Compelling investment opportunities have become harder to find.
Right now, many equity markets appear expensive, and fixed-income valuations seem even more stretched. Meanwhile, macroeconomic uncertainty has grown palpable, leaving investors confused and tempted to chase yesterday's hot idea.
For investors seeking allocations that have the potential to deliver steady long-term returns, with relatively muted ups and downs along the way, we believe enduring assets fit the bill. They tend to represent great businesses with attractive risk/return profiles. The equities of these companies have also demonstrated long-term resilience against inflation and interest-rate risk while generating attractive yields.
Enduring assets are physical assets whose economic lives are typically measured in decades. The opportunity set includes shares of companies with electric, gas, and water networks; power-generation plants; and oil and gas pipelines. It can also extend to transportation infrastructure such as highways, railroads, and port facilities, and even telecommunications infrastructure.

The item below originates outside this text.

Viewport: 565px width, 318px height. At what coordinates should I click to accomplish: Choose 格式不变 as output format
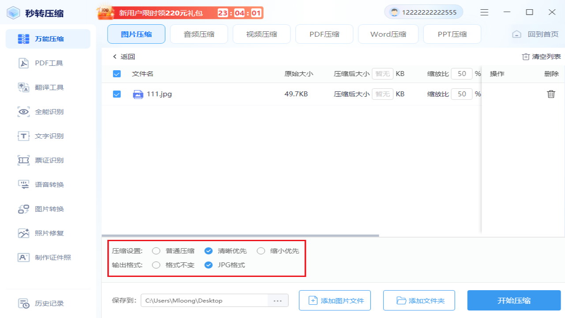click(x=156, y=265)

Infrastructure and other enduring assets offer an attractive risk/reward profile
The market perennially underappreciates enduring assets. While these equities may not be as exciting as more cyclical sectors, such as information technology or consumer discretionary, they offer several benefits we view as more valuable over time. These companies tend to have great businesses in that their returns are typically high relative to their level of risk.
While their returns may not keep up with those of riskier, higher-beta holdings during strong bull markets, we believe that the risk/reward equation for enduring assets strikes a favorable balance; for many stocks in this universe, companies' returns on investment are set by government regulations or long-term contracts. Moreover, the industries they typically operate in are considered public goods, beneficial and necessary for society. That status, along with the durable characteristics of the underlying assets (the actual roads, power plants, grids, and so on) means that underlying returns are more likely to persist. Finally, in many cases, returns are indexed, or linked, to inflation, creating a potential inflation hedge.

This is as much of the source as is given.